If multiple updates are in the same time frame, the prewritten log is cached and updated together.

Delete data

Two-stage processing, in the first stage, the prewritten log persists it in the log and informs the index to maintain the tombstone in memory. At this point, if you query the data, it will return that it does not exist. In the second stage, the pre-write log writes the index file, which gives priority to deletion, followed by other insertions after the delete operation (including deleted sequences and other sequences), and clears the tombstone in memory.

Data compression

The purpose of data compression is to reduce storage space and reduce the overhead of writing to disk.

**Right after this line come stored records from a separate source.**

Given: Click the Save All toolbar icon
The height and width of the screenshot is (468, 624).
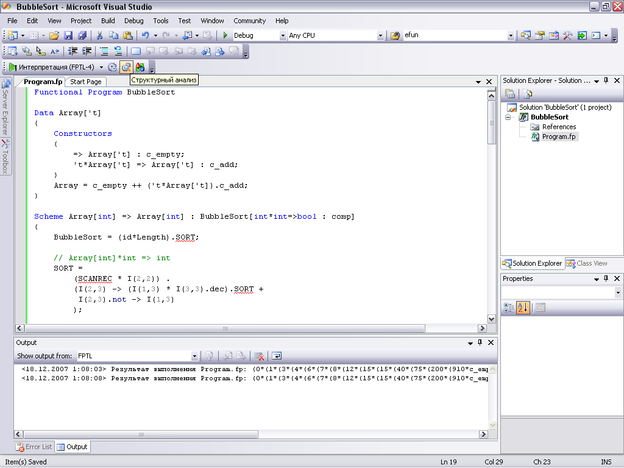Looking at the screenshot, I should pyautogui.click(x=83, y=35).
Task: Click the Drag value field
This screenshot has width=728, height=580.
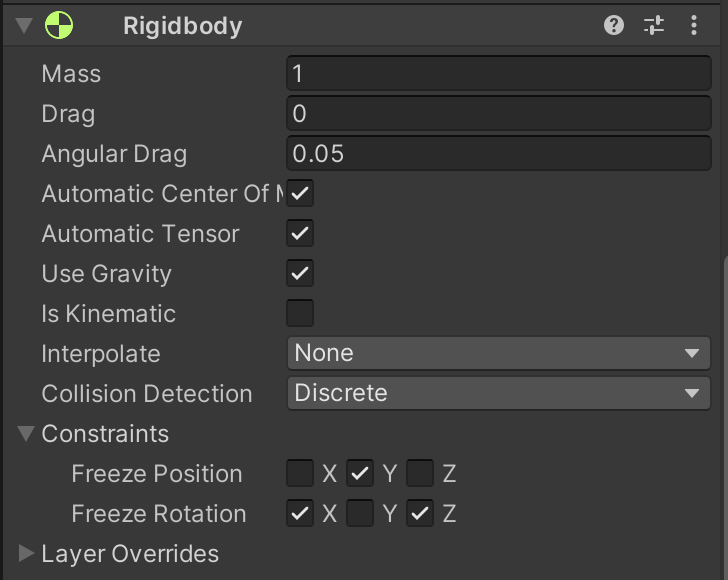Action: (x=499, y=113)
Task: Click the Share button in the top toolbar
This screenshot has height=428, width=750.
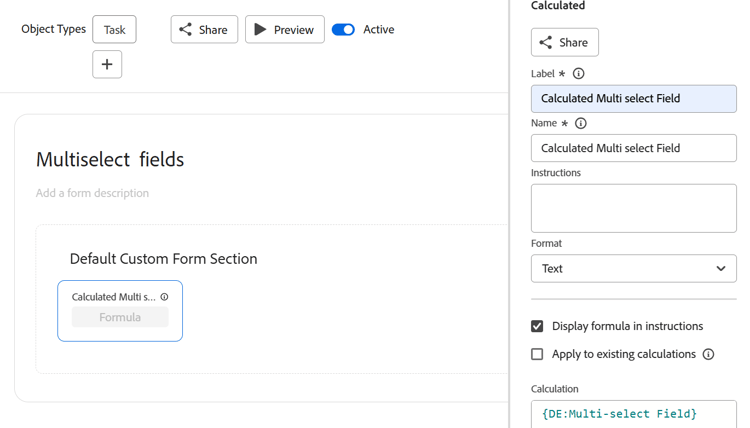Action: [204, 30]
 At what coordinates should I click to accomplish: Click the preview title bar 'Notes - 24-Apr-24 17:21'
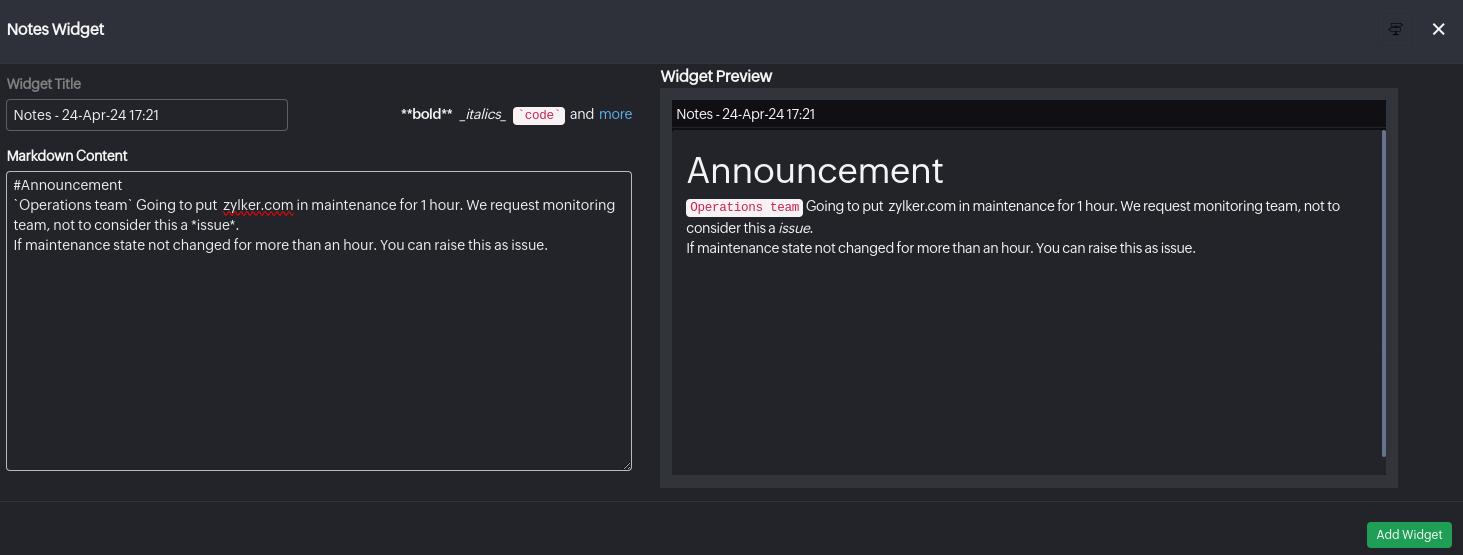point(746,115)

Each compressed data block contains a series of points (compression timestamp, compression value), because the timestamp is a monotonously increasing sequence, so the offset of the time filled in during compression.

Summary

The data storage structure of influxdb realizes the orderly access of data based on series and timestamp. And by compressing the data to reduce the cost of Ithumb O. In the scenario of taking a series of data within a certain time range, the processing speed can be improved. Because the data is merged according to time, the Retention operation can be operated in terms of data files, and it will be more efficient.

Welcome to subscribe "Shulou Technology Information " to get latest news, interesting things and hot topics in the IT industry, and controls the hottest and latest Internet news, technology news and IT industry trends.

*The comments in the above article only represent the author's personal views and do not represent the views and positions of this website. If you have more insights, please feel free to contribute and share.